*The problem:* Copy verbatim the block of lines in the entries below whose first line contains "The width and" and whose last line contains "Insert link in comment editor". Leave out all other lines.

*The data:*
----------------------------------------

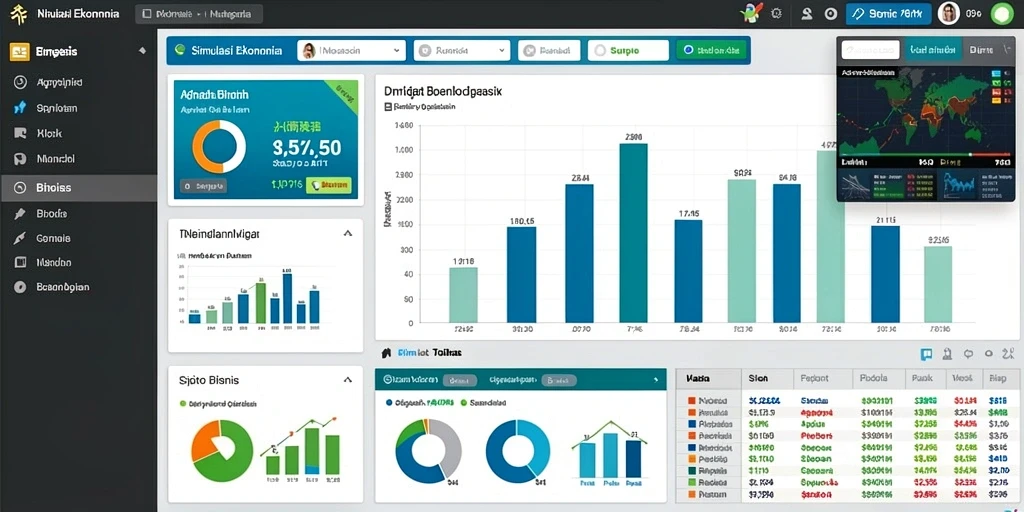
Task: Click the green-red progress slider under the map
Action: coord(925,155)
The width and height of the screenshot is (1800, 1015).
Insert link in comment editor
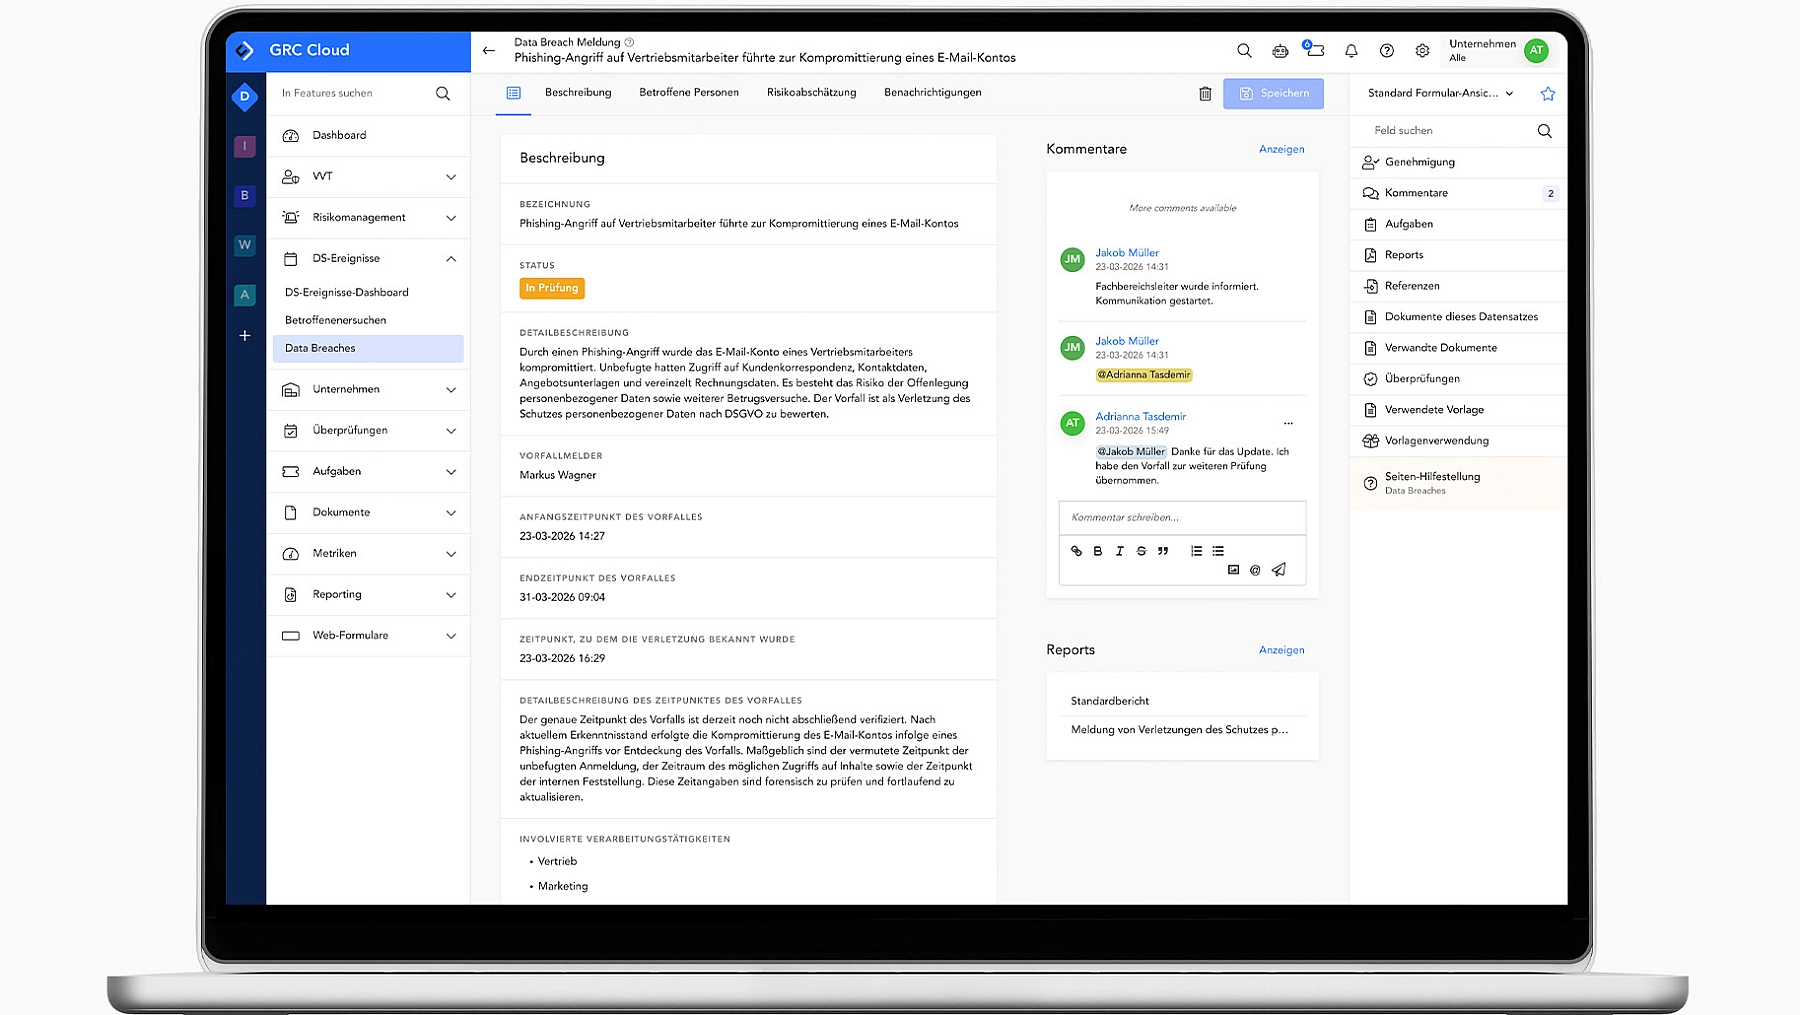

----------------------------------------

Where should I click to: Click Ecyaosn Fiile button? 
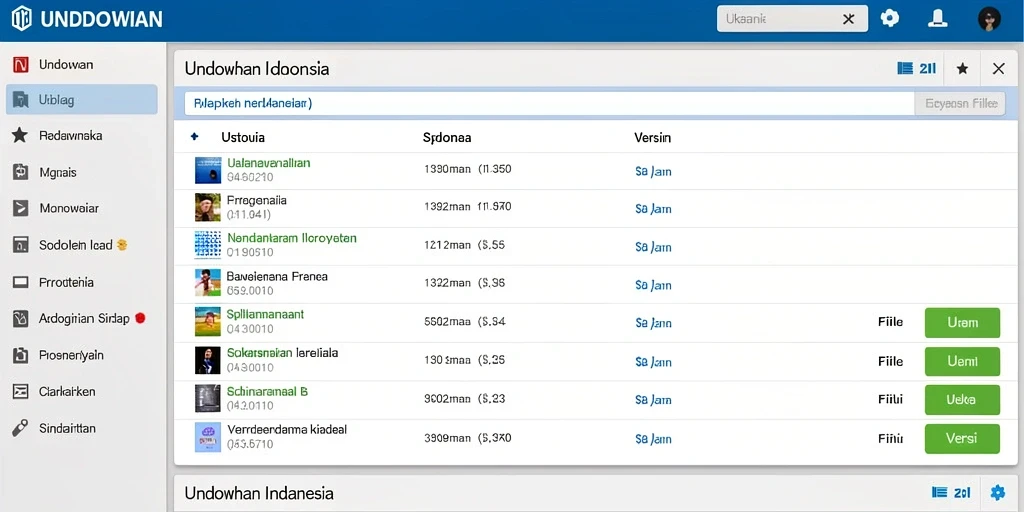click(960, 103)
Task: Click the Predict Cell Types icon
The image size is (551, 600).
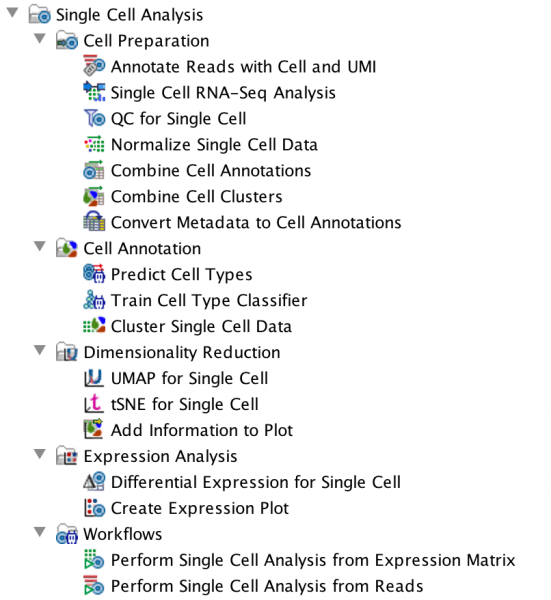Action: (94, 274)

----------------------------------------

*Solution:*
The width and height of the screenshot is (1800, 1015).
Insert link in comment editor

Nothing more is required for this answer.